Case Presentation: This is a 64 year old male with a past medical history of bipolar disorder without previous psychiatric admissions, type 2 diabetes mellitus, stroke and autoimmune encephalitis that presented to the emergency room from a subacute rehabilitation facility (month long stay since an L3-L4 discectomy) with altered mental status. While at the rehabilitation facility, the patient began experiencing memory loss and delusions of bowel dysfunction. With the progressive deterioration of his mental status including confusion, agitation and aphasia, he was admitted to an outside hospital. A lumbar puncture was performed showing elevated cerebrospinal fluid protein and ganglionic acetylcholine receptor antibodies. He was treated with 5 days of IVIG and high dose steroids with no improvement of mental status. Patient continued to have worsening mental status and transferred to tertiary care center. Upon arrival, the patient was altered, combative and catatonic with muscle rigidity. Multiple bruises were noted over body including an expanding left thigh femoral hematoma with leukocytosis and anemia. Initial concern was for neuroleptic malignant syndrome superimposed delirium from infected leg hematoma, or sequelae of autoimmune encephalitis. Given the patient’s progressive deterioration, the decision was made to treat for autoimmune encephalitis with plasma exchange. The patient’s mental status and catatonia improved with 7 sessions of plasma exchange and a course of Rituximab. Serum neuroimmunology panel showed Neuronal AChR, Ganglionic Alpha-3 antibody supporting the diagnosis of autoimmune encephalitis. Patient was discharged to SAR with intact mental status and resolution of catatonia.
Discussion: Autoimmune encephalitis is a term for immune mediated inflammatory conditions of the brain with antibodies that act against neuronal cell surfaces and synaptic proteins. Many neuropsychiatric manifestations arise with acute deficits in cognition, movement, psychosis, catatonia, seizures, and coma. As a result, the differential diagnosis for encephalitis is extensive including toxic-metabolic, infectious, vascular, neurodegenerative, psychiatric, neoplastic and inflammatory disorders. Detection of specific autoantibodies can establish a definitive diagnosis of autoimmune encephalitis. However, the absence of antibodies does not rule out autoimmune encephalitis. Patients with suspected autoimmune encephalitis should have neuroimaging (MRI), lumbar puncture, and serologic antibody testing to exclude alternative etiologies and confirm the diagnosis. Prompt diagnosis is especially important as early initiation of immunotherapy of high dose steroids, IVIG, or plasmapheresis has shown to quicken recovery, reduce relapses and improve outcomes. In this case, management was difficult as the patient had multiple potential etiologies for encephalitis. The knowledge of previous history of autoimmune encephalitis was essential towards guiding the appropriate management of this patient.

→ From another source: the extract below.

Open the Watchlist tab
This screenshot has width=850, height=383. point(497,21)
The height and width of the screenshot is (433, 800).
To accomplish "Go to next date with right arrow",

Conclusions: The diagnosis of autoimmune encephalitis is often difficult due to multiple potential etiologies and confounding factors that can attribute to the wide spectrum of neuropsychiatric symptoms. Hospitalists should consider autoimmune encephalitis, especially for patients with a known history of autoimmune encephalitis, as a potential etiology for altered mental status.